April 20, 1907
The Liverpool team have given two further examples of how not to do it within the past week. Bristol City and Middlesbrough have each been entertained and, like so many others, have found New Anfield a happy hunting ground.
The pasturage has appealed wonderfully to Liverpool’s visitors this season. Neither Bristol nor Middlesbrough had previously got so much as a nibble on the old turf; nor had Manchester United. Yet all three, during April, have done capitally there.
We usually look upon this month as the time of refreshing showers. Out Anfield way it has been a period of unmistakable drought. Four home matches have been decided. Result, three defeats, and one victory – over Derby County.
Liverpool have not experienced such a disastrous home season since the club’s formation – not even in their lowliest First League years, when relegation do Division II was the sequel. It gave one a shock on Monday to note that the Reds had lost one more home match than any other of their First Division rivals, but I never anticipated the number would be still further increased on Wednesday evening!
It seems incredible that the club which a year ago would up gallant League champions should, with practically the same team, so quickly go to pieces. And it seems equally incredible that the men who could run up such a big score against Preston, Manchester City, the Villa, and Notts a few months ago should have gone so awry subsequently.
Of the 18 matches decided at Anfield, eight have been lost, and three of these within the last three weeks to clubs with nothing desperate to strive for.
Mr. Tom Watson’s Prophetic Mantle, Wages and Profit Sharing.
This morning Liverpool had 32 points with two games in hand. Thus it is only by a mere hairsbreadth that they have cleared the danger zone, and once more the fact is forced home upon one that Mr. Tom Watson is a true prophet. “Liverpool,” he said, some time ago, “always seems to be either at the top or the bottom.”
The Liverpool Secretary had expressed a hope that at least a middle position might be granted them. But no; the players seems jealous in their guardianship of his prophetic mantle. I have heard the opinion expressed that we should not see such mediocre, vacillating work as Liverpool have shown us of late, had there been no maximum wage rule keeping all men on a deadly level, or had there been an inspiriting bonus at the end of a match well won.
But this is really a poor excuse for the quality of football which Liverpool, as a team, have served up of late. Candidly I don’t like the maximum wage rule, nor do I like the bonus system. The word “bonus” as applied to football sounds hideous. Call it something else – profit-sharing if you like!
Personally I should like to see the introduction of some such scheme as that adopted by the Yorkshire County Cricket Committee – a system of merit marks both for individual and collective performances, there to be aggregated at the end of the season, and the men then to receive the cash awards accruing from same. Still, one cannot understand £4-per-week men failing to give their very best or approximating thereto in an ordinary everyday League match.
The worst feature of Liverpool’s recent deterioration is that the club suffers, and not the players.

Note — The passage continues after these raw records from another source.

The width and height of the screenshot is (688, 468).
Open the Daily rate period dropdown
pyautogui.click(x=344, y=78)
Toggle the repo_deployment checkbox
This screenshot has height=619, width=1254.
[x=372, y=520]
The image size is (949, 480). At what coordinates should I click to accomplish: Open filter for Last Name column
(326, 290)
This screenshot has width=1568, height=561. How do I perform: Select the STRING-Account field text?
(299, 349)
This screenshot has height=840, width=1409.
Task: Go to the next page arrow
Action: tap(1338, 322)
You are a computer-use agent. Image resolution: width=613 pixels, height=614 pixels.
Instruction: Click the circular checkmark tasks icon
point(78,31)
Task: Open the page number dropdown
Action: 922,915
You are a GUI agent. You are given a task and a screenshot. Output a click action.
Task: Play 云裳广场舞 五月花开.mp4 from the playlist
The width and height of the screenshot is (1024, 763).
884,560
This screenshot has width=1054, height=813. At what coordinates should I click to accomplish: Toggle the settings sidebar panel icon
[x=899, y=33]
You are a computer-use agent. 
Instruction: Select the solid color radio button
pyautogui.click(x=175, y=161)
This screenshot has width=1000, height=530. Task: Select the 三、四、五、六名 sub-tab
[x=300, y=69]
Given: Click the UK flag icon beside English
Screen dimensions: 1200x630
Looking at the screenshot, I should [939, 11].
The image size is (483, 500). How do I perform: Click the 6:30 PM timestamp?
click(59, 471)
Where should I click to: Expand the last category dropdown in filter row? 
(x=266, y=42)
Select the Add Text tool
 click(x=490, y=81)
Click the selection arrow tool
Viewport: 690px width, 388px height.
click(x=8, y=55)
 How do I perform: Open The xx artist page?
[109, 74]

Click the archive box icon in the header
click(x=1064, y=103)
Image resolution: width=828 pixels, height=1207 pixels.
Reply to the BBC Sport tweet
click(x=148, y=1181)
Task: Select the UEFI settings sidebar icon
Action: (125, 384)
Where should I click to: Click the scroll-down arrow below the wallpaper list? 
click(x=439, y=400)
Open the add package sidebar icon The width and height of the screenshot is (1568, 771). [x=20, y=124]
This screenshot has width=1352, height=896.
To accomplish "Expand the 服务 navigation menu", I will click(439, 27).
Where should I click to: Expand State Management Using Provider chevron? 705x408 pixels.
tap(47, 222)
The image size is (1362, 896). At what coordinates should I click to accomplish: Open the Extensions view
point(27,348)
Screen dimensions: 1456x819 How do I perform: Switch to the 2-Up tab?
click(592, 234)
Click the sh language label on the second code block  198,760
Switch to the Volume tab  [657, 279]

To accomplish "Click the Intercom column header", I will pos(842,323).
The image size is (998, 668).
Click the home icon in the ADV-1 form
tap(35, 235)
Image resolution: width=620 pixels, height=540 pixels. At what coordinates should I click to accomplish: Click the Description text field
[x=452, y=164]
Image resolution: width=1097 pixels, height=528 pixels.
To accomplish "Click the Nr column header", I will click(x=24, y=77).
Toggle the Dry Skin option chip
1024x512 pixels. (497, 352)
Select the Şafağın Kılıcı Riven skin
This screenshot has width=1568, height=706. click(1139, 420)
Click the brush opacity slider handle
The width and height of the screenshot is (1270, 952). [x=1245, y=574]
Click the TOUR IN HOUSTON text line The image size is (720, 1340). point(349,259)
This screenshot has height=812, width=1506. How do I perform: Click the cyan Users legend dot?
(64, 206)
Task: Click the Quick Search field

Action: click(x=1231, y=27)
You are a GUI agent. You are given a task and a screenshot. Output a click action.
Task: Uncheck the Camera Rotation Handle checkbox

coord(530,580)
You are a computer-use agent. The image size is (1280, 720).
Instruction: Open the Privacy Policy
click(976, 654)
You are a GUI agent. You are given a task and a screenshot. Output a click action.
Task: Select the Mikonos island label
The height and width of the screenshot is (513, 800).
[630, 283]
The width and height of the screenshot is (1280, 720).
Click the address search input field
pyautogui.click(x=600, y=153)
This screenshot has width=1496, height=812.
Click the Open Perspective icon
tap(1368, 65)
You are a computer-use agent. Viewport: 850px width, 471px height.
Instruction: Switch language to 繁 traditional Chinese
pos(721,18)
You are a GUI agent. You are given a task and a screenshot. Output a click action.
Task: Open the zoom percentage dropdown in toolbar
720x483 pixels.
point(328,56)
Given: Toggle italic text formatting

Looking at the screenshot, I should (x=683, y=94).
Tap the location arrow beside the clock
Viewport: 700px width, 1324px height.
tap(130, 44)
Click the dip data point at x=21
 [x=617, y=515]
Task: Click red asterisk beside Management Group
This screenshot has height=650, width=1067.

It has choked off public patronage, and the funds in consequence have been starved just when they required feeding, in view of the heavy expenses incurred in the ground improvement scheme.
Spion Kop in all its bareness has stood up in silent protest to the players in recent games. It has been like a big uninhabited hill. Just as the necessary increased accommodation has reared its head, it seems cruel that the players should suddenly go and bury their powers. A rousing victory over Sheffield United next Saturday, and a still more cheering win against their Everton neighbours in the local Cup Final two days later would go a long way towards restoring the confidence and admiration of Liverpool’s supporters.
I don’t intend so say much about the 4-2 defeats sustained against Bristol and Middlesbrough. On the face of things the Reds’ defence has been more to blame than their attack of late. Sam Raybould had also a poor day, and Robert Blanthorne disappointed those who hoped he would shine.